Picks and Pans Review: Outlaws

updated 11/30/1987 AT 01:00 AM EST

originally published 11/30/1987 AT 01:00 AM EST

by George V. Higgins

Higgins takes his crooks-and-lawyers act on the road in this novel, to mixed effect. It's engaging that he shows such expansive cynicism, combining his standard New England crime plot—in this case a group of leftist radicals that robs armored cars—with FBI-CIA machinations. The FBI and CIA representatives, mostly middle-age women who appear to have Freon in their veins, seem to be transparently artificial props who are around so Higgins can suggest that they operate outside the law, just as the robbers do. It's not clear, either, whether Higgins is just noting these transgressions or arguing that when government agencies act illegally, it is more reprehensible than the behavior of those who own up to being criminals.
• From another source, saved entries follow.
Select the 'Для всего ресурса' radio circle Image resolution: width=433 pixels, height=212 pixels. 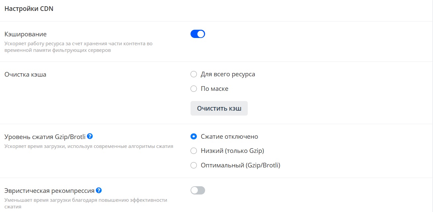(194, 74)
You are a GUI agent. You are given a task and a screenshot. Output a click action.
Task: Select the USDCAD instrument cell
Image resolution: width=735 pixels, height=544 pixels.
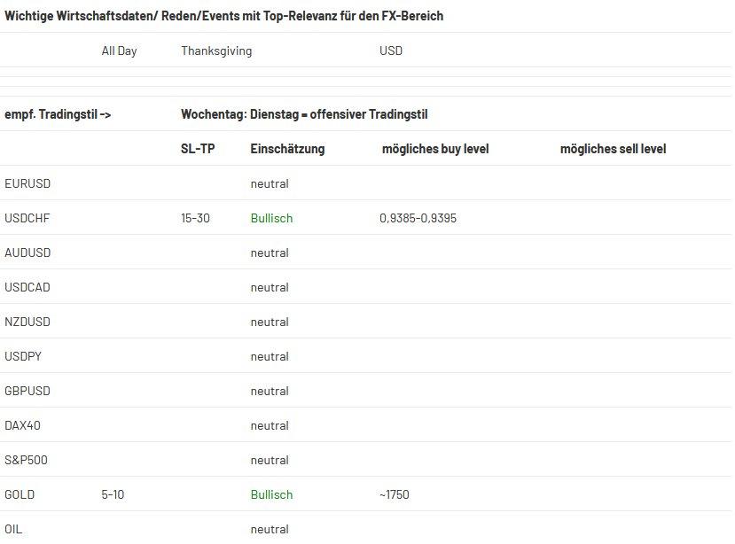tap(27, 287)
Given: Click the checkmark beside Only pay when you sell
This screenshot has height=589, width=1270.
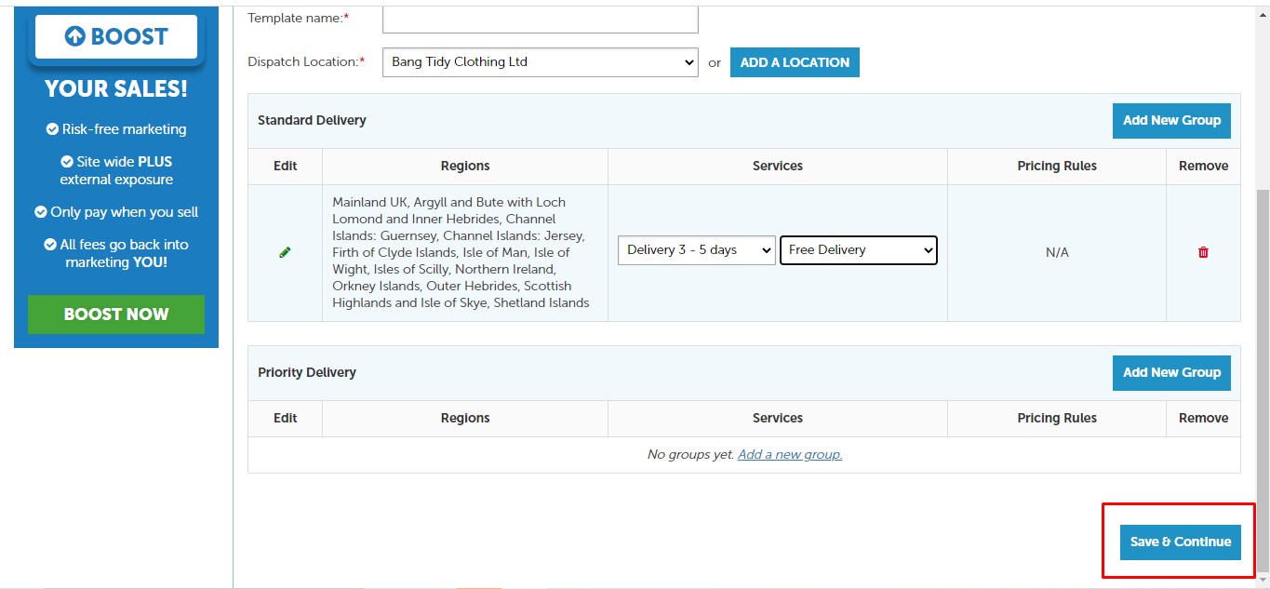Looking at the screenshot, I should click(41, 212).
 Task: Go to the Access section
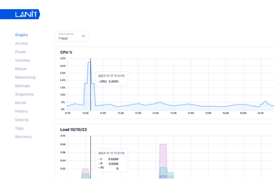21,43
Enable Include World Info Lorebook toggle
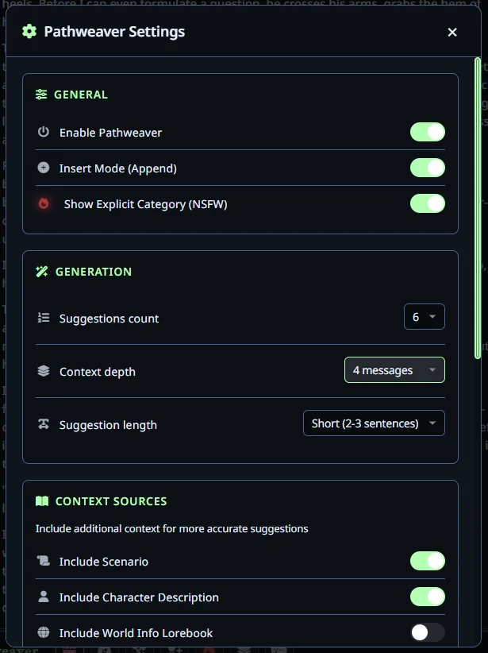488x653 pixels. (x=427, y=632)
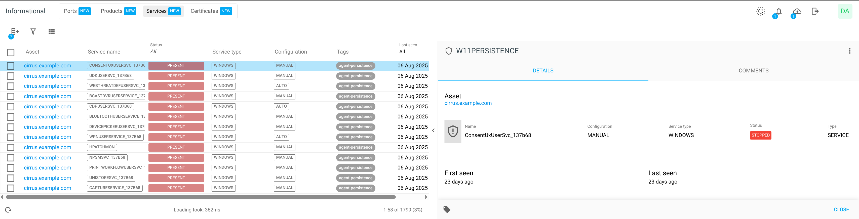Tick the select-all checkbox in table header

(x=11, y=52)
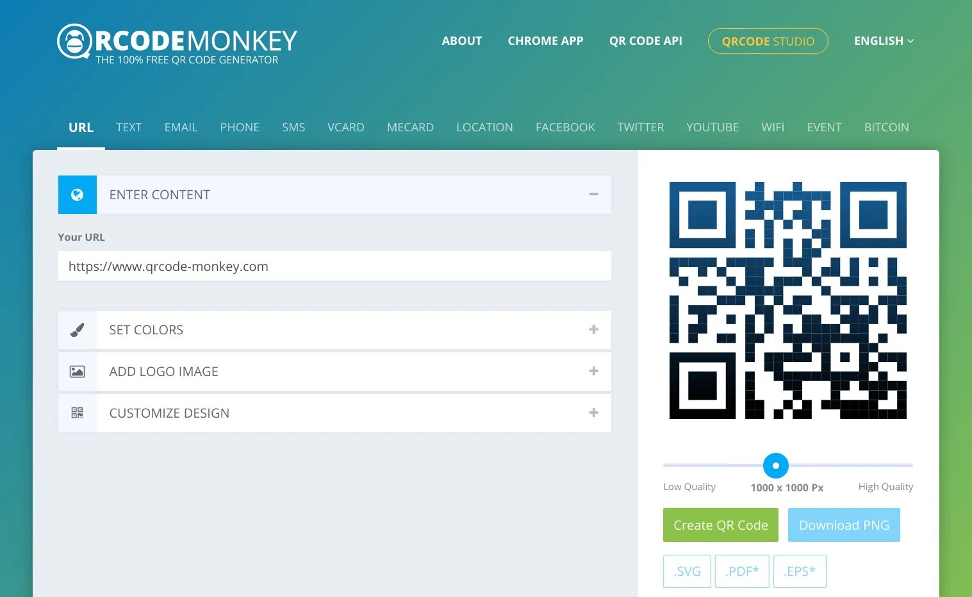Collapse Enter Content with the minus icon

tap(594, 194)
As usual, Higgins indulges his aversion to writing direct action scenes. Almost nothing happens in this novel; people just sit around talking about what has happened. There is one brief robbery scene, but most incidents vital to the plot—an arrest, a poisoning, sexual encounters—are discussed only after they happen—and sketchily at that. Sometimes, too, Higgins seems to think exhaustive description is action in itself: "He crossed the loading area and made his way into the scrub pine grove that bordered the brook in the back. He stood hidden from the road and urinated into the brook, farting once as he did so." Compensating for such shortcomings is Higgins' reliable way with dialogue—usually dry, sardonic, bitter dialogue. A lawyer complains about his wife: "Barbara is a jealous woman, and with the memory she's got, she should have a —-ing trunk and be out hauling logs in Burma." Another character recalls a Chinese Army charge during the Korean War: "I knew I was going to die. Well, I didn't. Either I was lucky or God didn't have my room ready." There's also a judge named Bart who, it is to be hoped, is modeled on someone Higgins has met in his law practice. Bart is humane, witty and principled, a man who relishes paraphrasing Supreme Court Justice Benjamin Cardozo—"Defendants are entitled to fair trials, not perfect ones"—and informing a radical leader at a sanity hearing, "I for one have no doubt whatsoever that you're as sane as an angel now, and that, notwithstanding your virtuosity in applying your manipulative skills to the jury, with the same success you enjoyed among your loyal followers, you have in fact always been." The ability to produce good talk makes up for a lot of faults, in novels as in many other places. (Holt, $18.95)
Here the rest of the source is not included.